Embora seis casos estejam no radar das autoridades, apenas um foi formalmente verificado por testes laboratoriais até agora, enquanto os outros cinco são tratados como suspeitos. A OMS lidera uma investigação epidemiológica detalhada para identificar a origem da contaminação e o sequenciamento genético do vírus para entender seu potencial de agressividade.
As infecções por hantavírus não são comuns em ambientes marítimos, o que torna o caso atípico:
Fonte de Contágio: Geralmente, o vírus é transmitido aos seres humanos através do contato direto ou inalação de partículas de urina, fezes ou saliva de roedores infectados.
Gravidade: A doença pode evoluir para quadros respiratórios graves e insuficiência pulmonar, exigindo suporte médico imediato.
Transmissão Humana: Embora rara, a transmissão de pessoa para pessoa não é descartada, o que justifica o monitoramento rigoroso e o isolamento de passageiros sintomáticos.

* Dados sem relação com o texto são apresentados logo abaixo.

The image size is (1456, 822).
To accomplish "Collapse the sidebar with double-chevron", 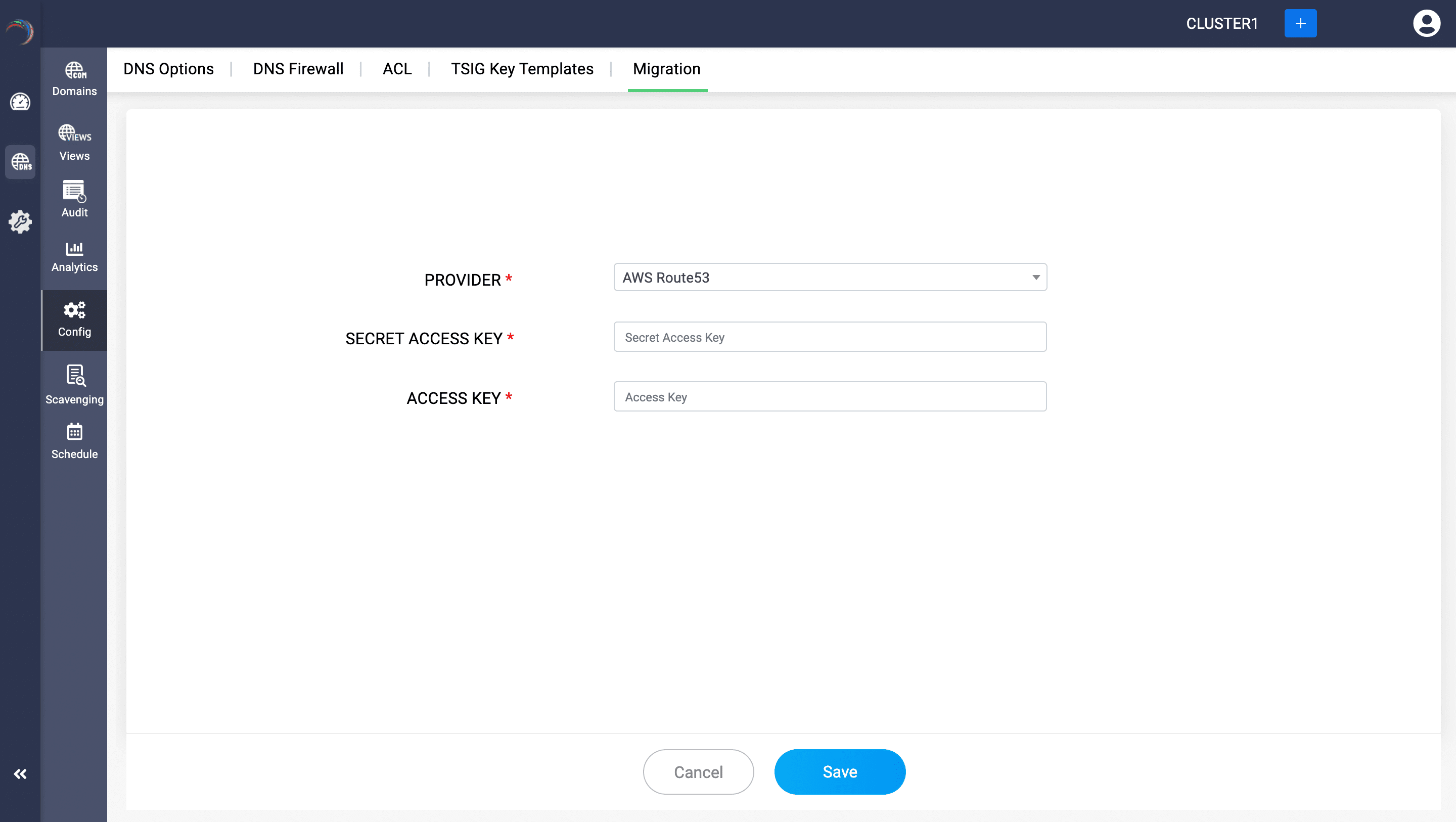I will [x=20, y=774].
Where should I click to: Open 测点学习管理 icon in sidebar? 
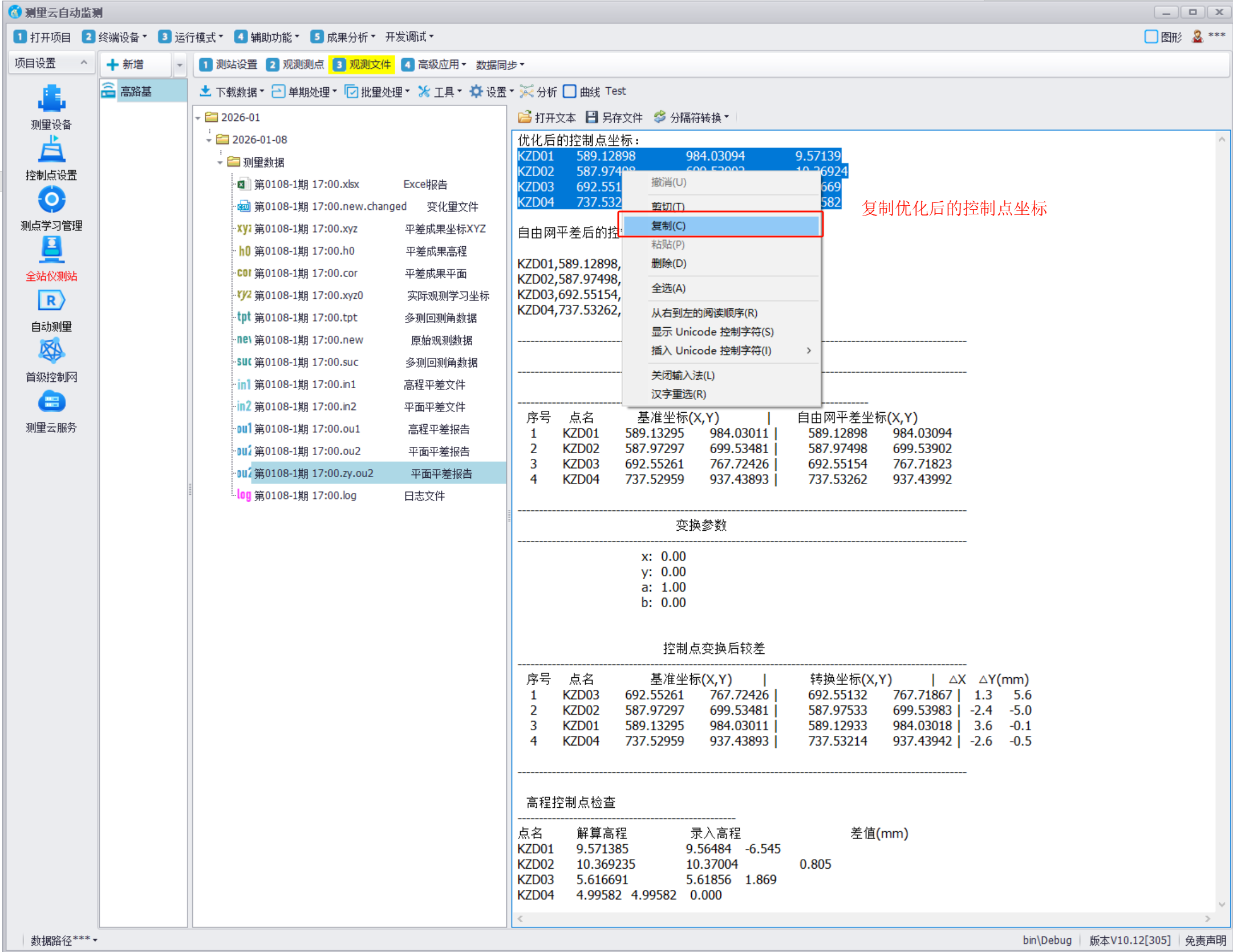51,200
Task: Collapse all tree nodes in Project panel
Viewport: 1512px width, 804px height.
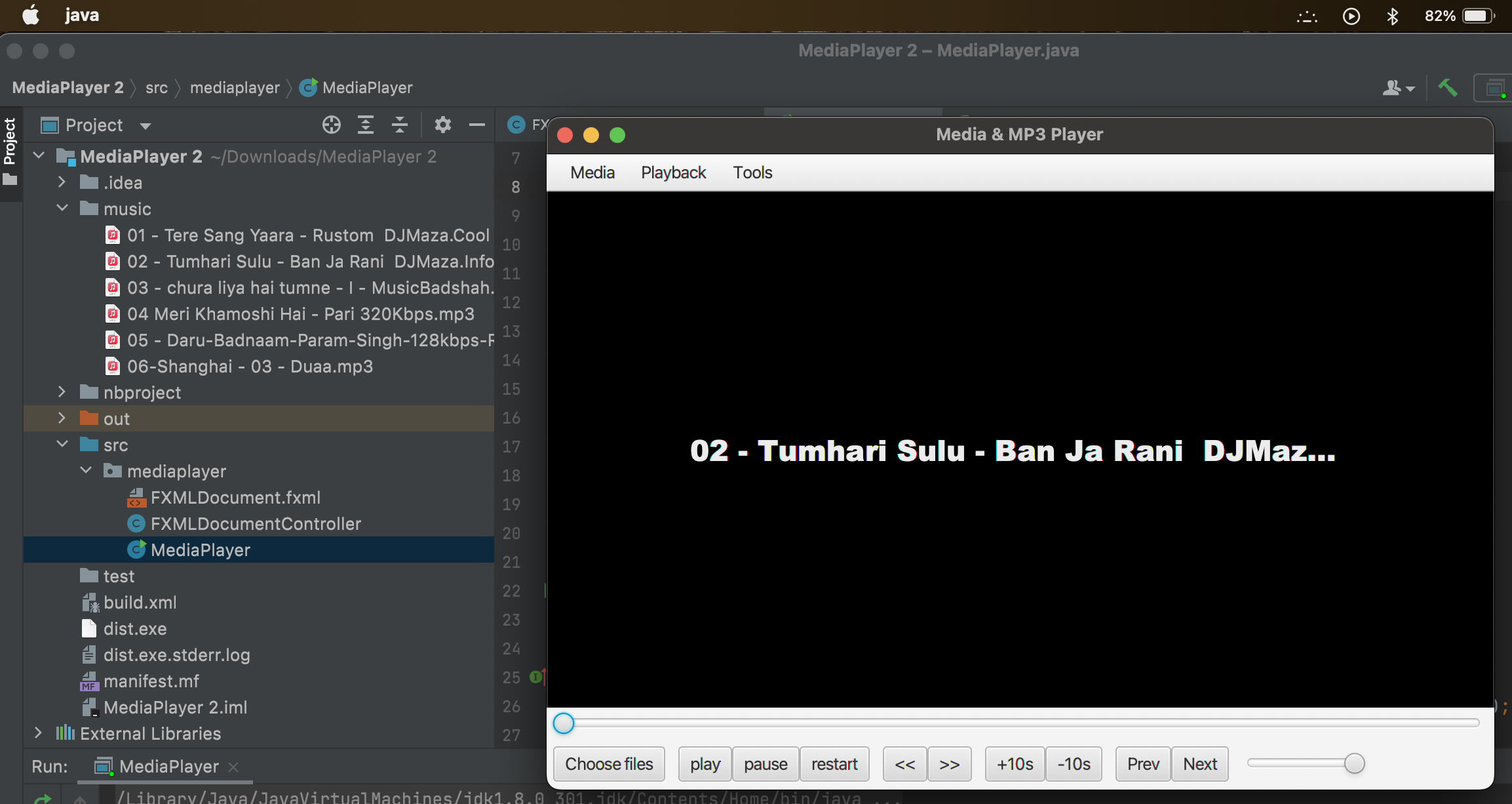Action: point(399,125)
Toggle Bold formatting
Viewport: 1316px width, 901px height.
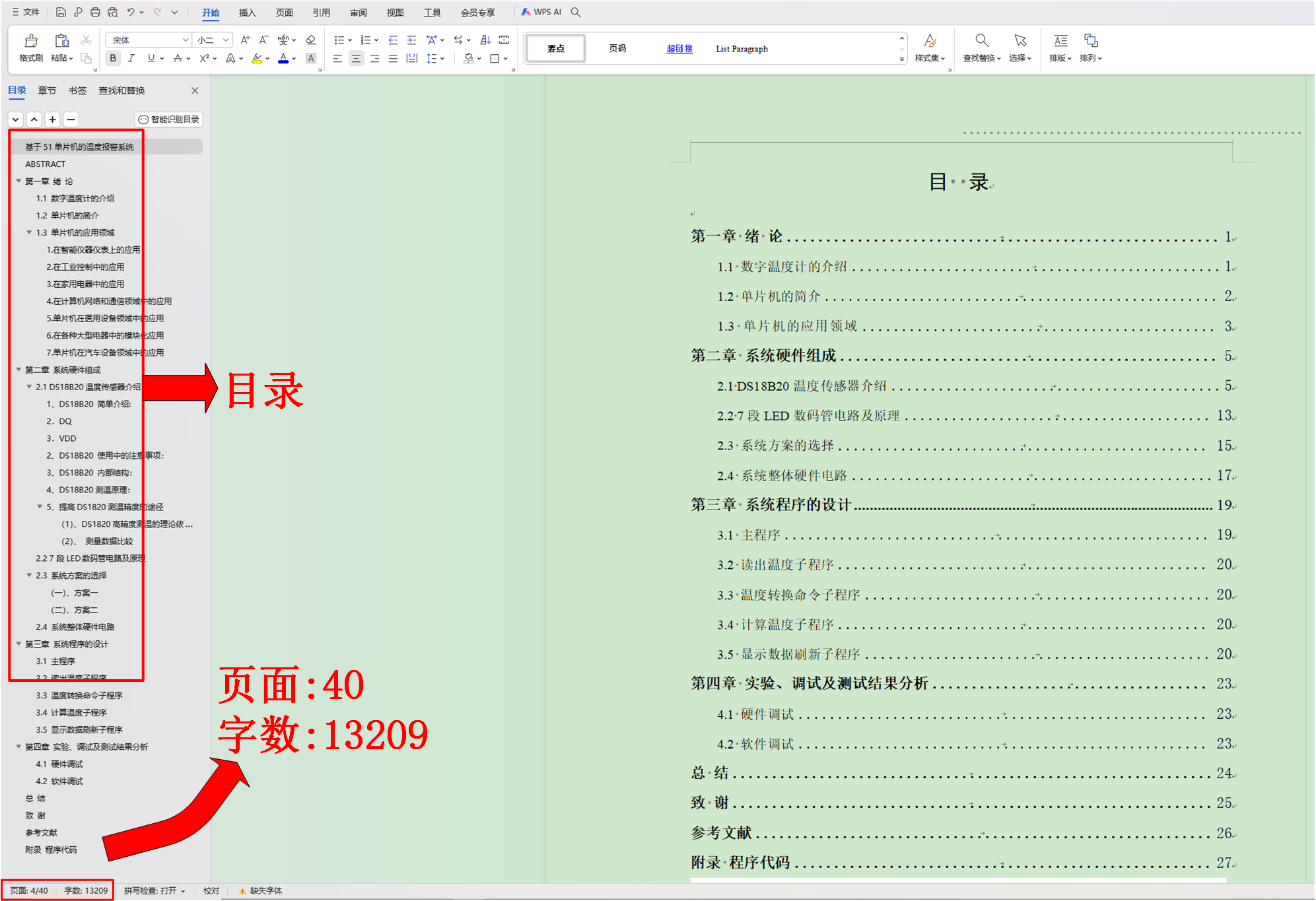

A OMS está coordenando a evacuação médica de dois passageiros que apresentam sintomas agudos e trabalhando junto aos operadores do navio para avaliar o risco de saúde pública para as centenas de pessoas que permanecem a bordo. Assistência médica contínua está sendo prestada tanto aos passageiros quanto à tripulação enquanto o navio segue protocolos de quarentena.
A entidade reforça que, apesar do susto, a situação está sob monitoramento internacional e novas diretrizes de segurança devem ser publicadas assim que os resultados laboratoriais adicionais forem concluídos.